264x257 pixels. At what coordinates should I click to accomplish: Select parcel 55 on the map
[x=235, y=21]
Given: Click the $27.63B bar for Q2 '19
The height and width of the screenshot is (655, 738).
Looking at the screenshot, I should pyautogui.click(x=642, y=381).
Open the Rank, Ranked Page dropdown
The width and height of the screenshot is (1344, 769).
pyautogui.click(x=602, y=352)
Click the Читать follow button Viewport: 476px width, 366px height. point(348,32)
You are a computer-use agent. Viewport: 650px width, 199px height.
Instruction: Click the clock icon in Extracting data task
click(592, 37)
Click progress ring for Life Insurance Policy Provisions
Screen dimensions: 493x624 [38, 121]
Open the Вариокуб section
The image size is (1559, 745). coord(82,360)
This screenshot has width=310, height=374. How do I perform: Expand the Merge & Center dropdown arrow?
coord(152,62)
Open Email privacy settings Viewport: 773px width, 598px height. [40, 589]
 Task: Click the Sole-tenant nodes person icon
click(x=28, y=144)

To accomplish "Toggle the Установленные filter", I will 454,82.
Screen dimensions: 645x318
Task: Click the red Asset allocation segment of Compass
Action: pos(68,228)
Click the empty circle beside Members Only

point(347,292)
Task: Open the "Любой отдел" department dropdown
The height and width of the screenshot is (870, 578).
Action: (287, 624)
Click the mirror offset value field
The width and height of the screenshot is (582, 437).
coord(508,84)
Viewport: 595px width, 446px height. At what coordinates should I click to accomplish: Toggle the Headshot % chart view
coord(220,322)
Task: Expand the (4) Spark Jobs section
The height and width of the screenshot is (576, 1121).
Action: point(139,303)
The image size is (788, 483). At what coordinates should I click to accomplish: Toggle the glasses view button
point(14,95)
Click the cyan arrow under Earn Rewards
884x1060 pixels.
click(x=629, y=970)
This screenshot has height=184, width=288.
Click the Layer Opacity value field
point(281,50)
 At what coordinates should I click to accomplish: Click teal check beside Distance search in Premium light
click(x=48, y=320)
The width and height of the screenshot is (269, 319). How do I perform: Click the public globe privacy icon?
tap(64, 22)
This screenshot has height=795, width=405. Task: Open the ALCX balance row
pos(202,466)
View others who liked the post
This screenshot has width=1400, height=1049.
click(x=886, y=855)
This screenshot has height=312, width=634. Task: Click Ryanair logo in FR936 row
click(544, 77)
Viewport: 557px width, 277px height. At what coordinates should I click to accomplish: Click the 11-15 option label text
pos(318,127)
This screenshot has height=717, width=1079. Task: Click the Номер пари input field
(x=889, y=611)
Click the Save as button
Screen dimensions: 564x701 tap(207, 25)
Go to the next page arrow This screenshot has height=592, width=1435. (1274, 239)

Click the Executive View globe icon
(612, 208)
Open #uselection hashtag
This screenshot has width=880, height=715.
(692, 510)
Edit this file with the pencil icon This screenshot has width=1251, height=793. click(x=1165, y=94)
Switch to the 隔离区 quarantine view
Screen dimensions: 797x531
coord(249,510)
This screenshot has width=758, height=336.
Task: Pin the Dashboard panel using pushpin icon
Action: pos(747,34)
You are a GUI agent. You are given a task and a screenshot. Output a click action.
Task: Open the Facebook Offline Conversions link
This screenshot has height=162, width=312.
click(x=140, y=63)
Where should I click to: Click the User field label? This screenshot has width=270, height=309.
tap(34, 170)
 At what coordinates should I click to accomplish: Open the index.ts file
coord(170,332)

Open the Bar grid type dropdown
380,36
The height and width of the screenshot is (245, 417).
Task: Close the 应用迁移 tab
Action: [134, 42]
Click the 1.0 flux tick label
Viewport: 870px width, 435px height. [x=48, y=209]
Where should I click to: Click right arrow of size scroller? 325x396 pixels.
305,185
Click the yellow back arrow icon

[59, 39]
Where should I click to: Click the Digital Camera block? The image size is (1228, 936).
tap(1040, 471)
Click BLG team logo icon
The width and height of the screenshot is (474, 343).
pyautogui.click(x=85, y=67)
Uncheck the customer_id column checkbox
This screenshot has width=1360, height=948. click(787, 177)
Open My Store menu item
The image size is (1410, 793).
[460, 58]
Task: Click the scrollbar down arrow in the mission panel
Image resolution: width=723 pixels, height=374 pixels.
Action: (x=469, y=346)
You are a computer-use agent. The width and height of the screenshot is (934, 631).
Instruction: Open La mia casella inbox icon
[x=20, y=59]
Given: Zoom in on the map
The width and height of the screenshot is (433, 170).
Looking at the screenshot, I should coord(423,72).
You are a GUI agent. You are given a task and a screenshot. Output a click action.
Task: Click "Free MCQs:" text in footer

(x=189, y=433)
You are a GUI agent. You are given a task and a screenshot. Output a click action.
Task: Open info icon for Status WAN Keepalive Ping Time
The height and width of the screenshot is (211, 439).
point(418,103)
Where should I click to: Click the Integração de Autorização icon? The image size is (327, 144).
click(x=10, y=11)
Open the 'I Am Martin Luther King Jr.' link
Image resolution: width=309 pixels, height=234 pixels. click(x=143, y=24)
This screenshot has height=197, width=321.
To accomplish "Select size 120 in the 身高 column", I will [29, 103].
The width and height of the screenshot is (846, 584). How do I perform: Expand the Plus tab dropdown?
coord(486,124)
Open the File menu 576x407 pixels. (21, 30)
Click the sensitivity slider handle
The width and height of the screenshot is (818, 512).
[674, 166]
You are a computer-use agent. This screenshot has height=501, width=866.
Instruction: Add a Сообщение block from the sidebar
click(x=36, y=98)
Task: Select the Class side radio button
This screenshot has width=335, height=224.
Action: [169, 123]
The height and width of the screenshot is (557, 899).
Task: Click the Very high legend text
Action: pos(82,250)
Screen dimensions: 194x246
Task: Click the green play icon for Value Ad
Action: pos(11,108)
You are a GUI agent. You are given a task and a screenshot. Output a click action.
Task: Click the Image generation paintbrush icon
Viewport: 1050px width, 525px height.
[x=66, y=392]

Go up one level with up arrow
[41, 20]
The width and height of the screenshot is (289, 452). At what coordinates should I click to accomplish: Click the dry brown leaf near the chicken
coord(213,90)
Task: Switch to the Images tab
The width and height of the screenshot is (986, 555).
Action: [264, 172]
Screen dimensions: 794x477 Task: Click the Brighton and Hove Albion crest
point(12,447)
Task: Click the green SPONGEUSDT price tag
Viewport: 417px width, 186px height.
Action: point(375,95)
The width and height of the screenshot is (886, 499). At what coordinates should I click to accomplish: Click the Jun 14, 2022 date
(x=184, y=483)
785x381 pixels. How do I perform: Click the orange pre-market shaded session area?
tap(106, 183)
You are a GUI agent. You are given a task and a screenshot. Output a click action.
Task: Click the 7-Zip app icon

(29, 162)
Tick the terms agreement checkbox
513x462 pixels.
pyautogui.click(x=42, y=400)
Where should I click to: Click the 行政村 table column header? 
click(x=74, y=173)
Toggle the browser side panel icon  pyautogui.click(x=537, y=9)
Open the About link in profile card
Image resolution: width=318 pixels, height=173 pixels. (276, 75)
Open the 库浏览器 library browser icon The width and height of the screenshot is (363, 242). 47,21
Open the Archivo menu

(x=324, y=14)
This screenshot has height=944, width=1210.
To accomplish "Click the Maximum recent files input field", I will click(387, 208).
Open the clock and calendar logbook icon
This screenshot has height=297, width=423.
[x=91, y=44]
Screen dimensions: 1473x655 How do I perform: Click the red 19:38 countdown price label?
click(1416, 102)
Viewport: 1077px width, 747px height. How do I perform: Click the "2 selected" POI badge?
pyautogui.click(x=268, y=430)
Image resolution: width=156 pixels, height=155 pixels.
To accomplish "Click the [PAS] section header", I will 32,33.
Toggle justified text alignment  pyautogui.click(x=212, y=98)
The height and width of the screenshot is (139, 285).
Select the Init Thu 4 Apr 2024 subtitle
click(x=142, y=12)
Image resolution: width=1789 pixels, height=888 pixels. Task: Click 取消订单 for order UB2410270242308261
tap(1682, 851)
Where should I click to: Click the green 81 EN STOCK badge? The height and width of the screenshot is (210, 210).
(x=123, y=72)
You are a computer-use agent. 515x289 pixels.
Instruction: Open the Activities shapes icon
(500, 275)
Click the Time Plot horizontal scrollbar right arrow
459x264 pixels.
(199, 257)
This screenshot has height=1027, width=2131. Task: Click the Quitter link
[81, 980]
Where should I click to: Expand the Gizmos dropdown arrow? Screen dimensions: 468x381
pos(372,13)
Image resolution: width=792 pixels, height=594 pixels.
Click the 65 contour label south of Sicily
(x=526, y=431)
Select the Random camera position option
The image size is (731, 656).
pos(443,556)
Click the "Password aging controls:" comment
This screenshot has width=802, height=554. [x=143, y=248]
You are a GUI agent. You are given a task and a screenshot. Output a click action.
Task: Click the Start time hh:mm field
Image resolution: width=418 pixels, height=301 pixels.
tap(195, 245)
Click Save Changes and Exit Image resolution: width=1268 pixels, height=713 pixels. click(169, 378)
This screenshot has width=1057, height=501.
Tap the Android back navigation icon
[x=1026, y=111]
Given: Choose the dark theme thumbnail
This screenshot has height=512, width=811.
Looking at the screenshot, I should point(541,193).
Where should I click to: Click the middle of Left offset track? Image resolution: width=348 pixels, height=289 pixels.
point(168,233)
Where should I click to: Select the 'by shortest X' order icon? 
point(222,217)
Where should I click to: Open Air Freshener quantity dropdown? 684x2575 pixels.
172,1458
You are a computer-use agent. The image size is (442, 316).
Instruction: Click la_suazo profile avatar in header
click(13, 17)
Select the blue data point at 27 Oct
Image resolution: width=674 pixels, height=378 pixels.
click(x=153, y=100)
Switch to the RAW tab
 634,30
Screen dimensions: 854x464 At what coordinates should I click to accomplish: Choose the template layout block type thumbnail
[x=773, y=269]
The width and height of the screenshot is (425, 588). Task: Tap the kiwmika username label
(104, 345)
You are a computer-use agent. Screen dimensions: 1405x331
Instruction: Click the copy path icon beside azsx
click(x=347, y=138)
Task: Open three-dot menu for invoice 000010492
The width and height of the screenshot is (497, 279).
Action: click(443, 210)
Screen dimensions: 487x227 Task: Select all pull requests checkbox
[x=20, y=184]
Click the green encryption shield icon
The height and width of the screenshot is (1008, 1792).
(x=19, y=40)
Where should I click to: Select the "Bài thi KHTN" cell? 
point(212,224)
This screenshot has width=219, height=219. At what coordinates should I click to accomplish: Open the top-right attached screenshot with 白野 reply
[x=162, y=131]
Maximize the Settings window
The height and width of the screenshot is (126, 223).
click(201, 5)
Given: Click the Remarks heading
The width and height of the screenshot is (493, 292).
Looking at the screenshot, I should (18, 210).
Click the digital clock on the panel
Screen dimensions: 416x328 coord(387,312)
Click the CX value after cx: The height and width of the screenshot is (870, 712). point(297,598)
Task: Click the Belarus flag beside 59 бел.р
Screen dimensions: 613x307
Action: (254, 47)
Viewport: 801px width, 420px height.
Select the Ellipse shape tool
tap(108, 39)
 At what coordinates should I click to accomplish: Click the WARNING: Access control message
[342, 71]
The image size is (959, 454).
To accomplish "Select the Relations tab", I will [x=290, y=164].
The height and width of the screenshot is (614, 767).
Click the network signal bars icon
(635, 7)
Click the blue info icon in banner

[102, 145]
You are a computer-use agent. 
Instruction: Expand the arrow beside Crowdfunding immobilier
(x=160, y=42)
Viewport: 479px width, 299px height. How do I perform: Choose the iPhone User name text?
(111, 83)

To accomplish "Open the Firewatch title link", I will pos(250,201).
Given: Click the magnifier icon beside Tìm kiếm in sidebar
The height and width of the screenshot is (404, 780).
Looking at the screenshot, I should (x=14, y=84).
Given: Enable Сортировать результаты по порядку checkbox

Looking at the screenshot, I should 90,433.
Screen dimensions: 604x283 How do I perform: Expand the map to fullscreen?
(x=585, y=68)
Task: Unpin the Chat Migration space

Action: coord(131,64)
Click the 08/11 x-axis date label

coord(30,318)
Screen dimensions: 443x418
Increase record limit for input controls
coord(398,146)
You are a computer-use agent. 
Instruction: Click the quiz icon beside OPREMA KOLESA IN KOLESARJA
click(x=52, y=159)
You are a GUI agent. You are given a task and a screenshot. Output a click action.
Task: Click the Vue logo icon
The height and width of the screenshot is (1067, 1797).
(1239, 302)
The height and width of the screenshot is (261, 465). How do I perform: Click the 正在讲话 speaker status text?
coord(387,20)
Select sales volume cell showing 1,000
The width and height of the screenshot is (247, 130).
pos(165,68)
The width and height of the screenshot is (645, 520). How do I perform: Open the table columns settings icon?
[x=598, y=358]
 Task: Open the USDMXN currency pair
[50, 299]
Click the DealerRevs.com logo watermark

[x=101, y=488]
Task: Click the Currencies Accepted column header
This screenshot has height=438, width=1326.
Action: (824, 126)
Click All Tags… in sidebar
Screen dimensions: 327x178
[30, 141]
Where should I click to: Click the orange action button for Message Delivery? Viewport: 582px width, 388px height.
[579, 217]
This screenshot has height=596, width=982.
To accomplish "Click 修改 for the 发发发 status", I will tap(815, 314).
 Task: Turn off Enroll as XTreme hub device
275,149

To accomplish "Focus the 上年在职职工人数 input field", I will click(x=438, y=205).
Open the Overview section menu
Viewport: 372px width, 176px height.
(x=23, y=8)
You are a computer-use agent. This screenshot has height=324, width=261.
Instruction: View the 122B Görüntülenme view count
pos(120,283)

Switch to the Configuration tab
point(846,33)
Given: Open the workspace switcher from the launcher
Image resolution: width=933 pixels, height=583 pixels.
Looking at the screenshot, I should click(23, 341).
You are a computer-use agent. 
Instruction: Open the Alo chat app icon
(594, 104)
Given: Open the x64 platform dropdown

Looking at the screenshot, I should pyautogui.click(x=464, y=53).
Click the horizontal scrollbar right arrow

============

Action item
Above are the records. Copy the lines beginning at the one that has "Given: Click the Remarks heading" and ending with the one that has "The height and width of the screenshot is (614, 767).", unchanged.

Solution for this task
Given: Click the Remarks heading
The width and height of the screenshot is (493, 292).
Looking at the screenshot, I should (18, 210).
Click the digital clock on the panel
Screen dimensions: 416x328 coord(387,312)
Click the CX value after cx: The height and width of the screenshot is (870, 712). point(297,598)
Task: Click the Belarus flag beside 59 бел.р
Screen dimensions: 613x307
Action: (254, 47)
Viewport: 801px width, 420px height.
Select the Ellipse shape tool
tap(108, 39)
 At what coordinates should I click to accomplish: Click the WARNING: Access control message
[342, 71]
The image size is (959, 454).
To accomplish "Select the Relations tab", I will [x=290, y=164].
The height and width of the screenshot is (614, 767).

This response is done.